The show inevitably reminded me of the many fine memories I have of the Christmas show at Radio City Music Hall. While the Rockettes were not in evidence, there were singers, dancers, acrobats and a cranky old comic magician billed as “Slim Chance.” Some of the dancers were of Bolshoi quality because they actually immigrated to the U.S. after being in the Bolshoi.

Smokey Mountain Opry Christmas Show

The singing was polished and professional, and I was impressed that the long first act had very little religious music; it was all from the new canon of American winter holiday music. I wondered if the organizers knew how many of those songs were written by Jews working out of Tin Pan Alley.

The second act did feature a number of traditional Christmas carols and a manger scene–but after all, so does the show at Radio City. The religiosity expressed during the show is more in line with what one expects in the Appalachian region as opposed to the Catholic and Episcopalian Northeast, but after all, that’s what makes it a Tennessee production!

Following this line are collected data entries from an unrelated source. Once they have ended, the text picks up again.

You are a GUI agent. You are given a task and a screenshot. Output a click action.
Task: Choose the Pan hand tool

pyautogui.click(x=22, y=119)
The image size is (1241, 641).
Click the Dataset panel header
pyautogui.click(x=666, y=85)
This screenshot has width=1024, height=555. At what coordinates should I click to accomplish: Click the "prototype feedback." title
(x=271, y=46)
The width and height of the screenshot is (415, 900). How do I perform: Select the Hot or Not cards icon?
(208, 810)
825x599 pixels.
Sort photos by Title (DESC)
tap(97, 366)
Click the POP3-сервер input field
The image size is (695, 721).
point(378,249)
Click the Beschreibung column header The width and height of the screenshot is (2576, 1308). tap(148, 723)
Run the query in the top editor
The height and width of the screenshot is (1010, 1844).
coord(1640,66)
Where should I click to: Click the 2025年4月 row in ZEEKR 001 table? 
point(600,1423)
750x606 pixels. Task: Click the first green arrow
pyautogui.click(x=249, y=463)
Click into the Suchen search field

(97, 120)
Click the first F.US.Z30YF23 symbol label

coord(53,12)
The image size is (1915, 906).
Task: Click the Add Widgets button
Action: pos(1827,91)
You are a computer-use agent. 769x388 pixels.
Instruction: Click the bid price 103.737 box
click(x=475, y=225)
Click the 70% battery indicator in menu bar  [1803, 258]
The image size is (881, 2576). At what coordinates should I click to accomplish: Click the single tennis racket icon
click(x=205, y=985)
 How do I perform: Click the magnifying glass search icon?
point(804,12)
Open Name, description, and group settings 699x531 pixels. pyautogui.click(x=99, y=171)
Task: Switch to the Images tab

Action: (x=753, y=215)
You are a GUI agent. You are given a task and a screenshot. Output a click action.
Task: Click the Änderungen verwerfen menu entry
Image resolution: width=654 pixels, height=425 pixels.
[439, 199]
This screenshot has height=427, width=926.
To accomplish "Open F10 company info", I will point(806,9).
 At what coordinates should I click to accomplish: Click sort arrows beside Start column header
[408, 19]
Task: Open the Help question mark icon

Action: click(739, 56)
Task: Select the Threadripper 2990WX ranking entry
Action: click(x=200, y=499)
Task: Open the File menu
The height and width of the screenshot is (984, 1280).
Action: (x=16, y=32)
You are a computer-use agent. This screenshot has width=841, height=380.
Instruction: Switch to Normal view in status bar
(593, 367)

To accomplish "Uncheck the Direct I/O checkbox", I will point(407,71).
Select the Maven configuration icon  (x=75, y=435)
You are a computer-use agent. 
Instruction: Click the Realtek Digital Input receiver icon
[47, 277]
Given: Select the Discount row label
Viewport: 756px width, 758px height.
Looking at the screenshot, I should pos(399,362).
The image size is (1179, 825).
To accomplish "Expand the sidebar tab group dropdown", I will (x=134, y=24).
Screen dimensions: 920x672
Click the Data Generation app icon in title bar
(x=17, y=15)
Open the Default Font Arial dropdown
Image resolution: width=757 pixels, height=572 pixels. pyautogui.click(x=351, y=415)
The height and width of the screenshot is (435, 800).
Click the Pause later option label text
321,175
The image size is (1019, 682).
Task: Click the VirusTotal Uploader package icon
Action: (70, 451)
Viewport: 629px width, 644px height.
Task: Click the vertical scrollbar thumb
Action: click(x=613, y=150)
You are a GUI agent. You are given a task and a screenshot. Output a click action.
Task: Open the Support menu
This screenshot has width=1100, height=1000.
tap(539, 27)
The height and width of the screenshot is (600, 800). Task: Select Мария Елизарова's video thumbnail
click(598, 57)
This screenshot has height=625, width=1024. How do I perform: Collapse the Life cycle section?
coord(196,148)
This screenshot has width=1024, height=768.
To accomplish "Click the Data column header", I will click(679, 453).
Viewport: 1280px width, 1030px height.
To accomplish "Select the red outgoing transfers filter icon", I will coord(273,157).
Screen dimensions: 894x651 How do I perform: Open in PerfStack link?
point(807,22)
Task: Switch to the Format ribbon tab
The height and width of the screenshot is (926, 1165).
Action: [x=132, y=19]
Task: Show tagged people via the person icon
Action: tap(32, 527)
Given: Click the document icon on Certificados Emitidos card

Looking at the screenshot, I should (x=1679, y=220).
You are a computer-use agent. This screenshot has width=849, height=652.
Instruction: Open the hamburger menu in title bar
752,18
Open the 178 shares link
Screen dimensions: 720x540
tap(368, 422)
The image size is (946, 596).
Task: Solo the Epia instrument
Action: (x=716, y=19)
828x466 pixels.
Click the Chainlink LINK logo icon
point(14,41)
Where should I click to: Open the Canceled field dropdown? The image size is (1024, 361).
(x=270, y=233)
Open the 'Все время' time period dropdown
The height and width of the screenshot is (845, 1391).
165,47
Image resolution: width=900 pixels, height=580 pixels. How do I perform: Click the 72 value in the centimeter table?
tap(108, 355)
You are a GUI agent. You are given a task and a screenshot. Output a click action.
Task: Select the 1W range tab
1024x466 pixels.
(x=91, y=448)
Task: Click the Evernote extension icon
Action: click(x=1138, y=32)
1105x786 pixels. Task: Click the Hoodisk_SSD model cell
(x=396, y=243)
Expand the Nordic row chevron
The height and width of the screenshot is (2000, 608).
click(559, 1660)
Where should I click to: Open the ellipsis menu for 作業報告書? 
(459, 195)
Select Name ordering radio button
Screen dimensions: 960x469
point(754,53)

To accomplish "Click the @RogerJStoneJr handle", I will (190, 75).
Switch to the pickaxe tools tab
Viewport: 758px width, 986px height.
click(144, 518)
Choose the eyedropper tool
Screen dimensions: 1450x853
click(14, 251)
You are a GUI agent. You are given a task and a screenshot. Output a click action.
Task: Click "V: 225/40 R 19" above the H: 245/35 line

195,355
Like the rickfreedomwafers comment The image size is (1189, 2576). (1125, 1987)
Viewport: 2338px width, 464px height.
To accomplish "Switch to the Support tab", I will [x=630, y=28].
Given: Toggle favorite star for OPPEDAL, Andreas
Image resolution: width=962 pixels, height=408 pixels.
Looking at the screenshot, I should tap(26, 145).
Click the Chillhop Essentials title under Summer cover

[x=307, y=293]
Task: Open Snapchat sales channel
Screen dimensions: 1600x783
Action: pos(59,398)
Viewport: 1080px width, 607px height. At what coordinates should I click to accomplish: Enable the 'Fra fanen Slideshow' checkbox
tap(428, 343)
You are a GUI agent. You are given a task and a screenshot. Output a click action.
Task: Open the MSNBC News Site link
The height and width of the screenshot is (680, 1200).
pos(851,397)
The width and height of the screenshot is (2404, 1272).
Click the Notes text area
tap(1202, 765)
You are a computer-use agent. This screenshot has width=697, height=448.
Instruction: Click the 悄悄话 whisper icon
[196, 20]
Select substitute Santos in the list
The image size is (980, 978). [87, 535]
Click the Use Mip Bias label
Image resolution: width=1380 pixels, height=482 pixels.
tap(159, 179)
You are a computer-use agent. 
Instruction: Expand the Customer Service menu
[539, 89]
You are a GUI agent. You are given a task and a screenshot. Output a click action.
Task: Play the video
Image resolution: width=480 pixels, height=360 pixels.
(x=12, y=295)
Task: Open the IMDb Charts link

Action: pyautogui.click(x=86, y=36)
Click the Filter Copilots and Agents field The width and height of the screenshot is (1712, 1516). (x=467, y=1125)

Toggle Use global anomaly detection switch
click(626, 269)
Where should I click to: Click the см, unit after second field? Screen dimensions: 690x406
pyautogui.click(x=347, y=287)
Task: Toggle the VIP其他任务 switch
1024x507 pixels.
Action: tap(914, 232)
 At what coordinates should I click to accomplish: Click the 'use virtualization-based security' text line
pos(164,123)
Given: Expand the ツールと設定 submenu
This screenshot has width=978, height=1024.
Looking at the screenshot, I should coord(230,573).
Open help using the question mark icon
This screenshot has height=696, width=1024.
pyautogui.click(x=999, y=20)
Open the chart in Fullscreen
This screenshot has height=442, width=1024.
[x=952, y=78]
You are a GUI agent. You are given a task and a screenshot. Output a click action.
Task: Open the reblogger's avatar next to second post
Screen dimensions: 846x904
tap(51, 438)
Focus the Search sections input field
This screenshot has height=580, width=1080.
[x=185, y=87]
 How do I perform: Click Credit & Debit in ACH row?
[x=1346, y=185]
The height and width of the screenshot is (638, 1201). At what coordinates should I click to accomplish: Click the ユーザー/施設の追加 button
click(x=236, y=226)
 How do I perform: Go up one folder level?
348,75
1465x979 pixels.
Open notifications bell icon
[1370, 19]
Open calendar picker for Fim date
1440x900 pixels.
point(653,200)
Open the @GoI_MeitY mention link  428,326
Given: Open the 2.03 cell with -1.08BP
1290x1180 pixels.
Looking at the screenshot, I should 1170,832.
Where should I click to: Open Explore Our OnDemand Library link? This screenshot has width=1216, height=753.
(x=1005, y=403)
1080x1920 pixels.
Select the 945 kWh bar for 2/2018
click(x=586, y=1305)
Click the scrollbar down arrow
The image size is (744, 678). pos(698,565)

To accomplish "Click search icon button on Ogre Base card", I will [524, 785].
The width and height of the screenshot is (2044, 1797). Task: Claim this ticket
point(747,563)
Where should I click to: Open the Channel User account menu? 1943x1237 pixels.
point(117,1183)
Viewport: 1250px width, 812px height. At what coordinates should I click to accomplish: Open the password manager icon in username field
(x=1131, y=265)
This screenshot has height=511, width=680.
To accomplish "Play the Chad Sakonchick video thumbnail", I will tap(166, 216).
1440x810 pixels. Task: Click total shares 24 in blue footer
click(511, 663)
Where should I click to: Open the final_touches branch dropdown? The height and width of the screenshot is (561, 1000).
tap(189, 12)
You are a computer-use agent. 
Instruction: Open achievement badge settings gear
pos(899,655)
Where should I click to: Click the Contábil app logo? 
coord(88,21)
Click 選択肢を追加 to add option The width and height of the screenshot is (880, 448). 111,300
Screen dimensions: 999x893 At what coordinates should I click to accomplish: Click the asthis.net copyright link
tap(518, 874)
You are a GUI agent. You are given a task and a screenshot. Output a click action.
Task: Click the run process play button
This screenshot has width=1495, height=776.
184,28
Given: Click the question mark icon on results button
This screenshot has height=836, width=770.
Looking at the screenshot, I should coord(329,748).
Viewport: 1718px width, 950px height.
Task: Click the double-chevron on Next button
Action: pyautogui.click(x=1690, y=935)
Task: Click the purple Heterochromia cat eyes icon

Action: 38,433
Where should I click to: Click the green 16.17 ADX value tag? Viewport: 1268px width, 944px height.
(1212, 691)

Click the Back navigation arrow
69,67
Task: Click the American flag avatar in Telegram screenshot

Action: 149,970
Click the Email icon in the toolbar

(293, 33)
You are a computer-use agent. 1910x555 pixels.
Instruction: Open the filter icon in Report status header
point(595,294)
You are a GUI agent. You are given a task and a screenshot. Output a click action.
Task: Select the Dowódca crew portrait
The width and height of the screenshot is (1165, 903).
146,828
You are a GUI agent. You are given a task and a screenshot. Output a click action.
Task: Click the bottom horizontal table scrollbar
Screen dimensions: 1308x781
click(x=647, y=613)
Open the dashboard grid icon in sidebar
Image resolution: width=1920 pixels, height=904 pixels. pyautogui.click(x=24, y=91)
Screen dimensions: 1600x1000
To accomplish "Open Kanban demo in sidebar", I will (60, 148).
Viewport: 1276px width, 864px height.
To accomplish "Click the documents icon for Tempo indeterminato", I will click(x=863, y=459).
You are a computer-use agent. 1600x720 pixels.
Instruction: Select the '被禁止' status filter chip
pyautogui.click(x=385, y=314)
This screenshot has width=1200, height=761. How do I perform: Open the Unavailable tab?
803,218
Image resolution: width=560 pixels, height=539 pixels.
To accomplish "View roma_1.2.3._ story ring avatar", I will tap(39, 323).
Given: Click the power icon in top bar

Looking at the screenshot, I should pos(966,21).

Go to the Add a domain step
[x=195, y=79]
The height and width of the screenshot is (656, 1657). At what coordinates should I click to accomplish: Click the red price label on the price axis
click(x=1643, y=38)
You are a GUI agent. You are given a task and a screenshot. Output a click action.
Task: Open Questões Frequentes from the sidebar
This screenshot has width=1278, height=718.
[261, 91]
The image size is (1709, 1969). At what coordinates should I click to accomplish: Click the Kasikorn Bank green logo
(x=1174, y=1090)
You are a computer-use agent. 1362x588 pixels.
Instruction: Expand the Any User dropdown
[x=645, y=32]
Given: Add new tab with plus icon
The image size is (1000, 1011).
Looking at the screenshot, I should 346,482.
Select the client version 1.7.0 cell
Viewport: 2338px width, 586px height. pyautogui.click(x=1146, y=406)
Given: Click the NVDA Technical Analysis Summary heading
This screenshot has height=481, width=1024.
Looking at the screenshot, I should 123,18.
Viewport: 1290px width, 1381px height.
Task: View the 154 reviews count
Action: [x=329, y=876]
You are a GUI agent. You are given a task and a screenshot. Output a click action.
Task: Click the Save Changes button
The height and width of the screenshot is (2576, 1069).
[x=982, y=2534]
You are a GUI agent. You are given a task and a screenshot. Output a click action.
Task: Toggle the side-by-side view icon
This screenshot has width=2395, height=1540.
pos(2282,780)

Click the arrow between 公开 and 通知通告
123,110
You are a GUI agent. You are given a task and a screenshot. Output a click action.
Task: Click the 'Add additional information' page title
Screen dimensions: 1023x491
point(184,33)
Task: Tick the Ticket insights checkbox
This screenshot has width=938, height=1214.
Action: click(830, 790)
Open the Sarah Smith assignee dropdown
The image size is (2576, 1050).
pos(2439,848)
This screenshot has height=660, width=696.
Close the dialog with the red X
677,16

The part of the evening, though, that stays with me the most are the comments made by our hosts. Their family is deeply involved in the financial success of these Appalachian regional shows. And our dinner conversation touched on the difficulties that they have making the shows profitable. Unlike the Disney scene (which I’ve commented on extensively elsewhere in this blog), this show is part of the Appalachian region and caters to an audience primarily situated there. Our hosts lamented that even the people of Knoxville, the nearest urban area, rarely venture out to shows like this. Knoxvillians prefer the pseudo elite culture imported from Broadway and presented at the Tennessee Theater and the three stages of the Clarence Brown Theater. We are excellent evidence of that since we have indeed seen almost every production at all of those venues but, as I said, coming to Pigeon Forge only for the first time now.

Digging a little deeper, we learned that presenting high quality shows is more than a challenge in our region. Our host lamented that Pigeon Forge is surrounded by four of the poorest counties in the United States. Education lags along with poverty and finding the right mix of cost and quality is a constant problem for them.

Another aspect of the evening that intrigued me was the insistence that this “Opry” not resemble the Nashville institution with a similar name. Most of the shows are closer in style and quality to New York than Nashville. And that apparently is because that’s what the area wants. And so this enormous theater–larger by a factor of two than the largest auditorium at the U of Tennessee–fills with almost every show. Even on the lowest attendance night of the holiday season (Disney practically shuts down this week), there were over a thousand people in the theater. And even so, making it economically viable is difficult.

Another thought that crossed my mind was how we can travel so far and still wind up in the same place. I was a child venturing into one of the wealthiest enclaves in the world, Rockefeller Center, to see those Rockettes. But I came from the South Bronx, one of the poorest areas in the Northeast and that is where I returned after the show was over. I think my experience must be similar to those who go to Dollywood or the Pigeon Forge entertainments and then return to those four counties.

But there is one huge difference between my experience and theirs. While I was as poor as anyone in Appalachia during much of my youth, I attended the public schools of New York City. When the time came, I could go to one of the best high schools in the United States for free. I don’t know if there is a short term solution to the economic woes our hosts apprised us of. But I do know that there is a longer term solution: agree to fund education at every level from kindergarten through University. Pay a bit more in taxes so that the children of Appalachia can have the same advantages that I did. I have no doubt whatsoever that in a decade or two we could draw a very different picture of this beautiful region.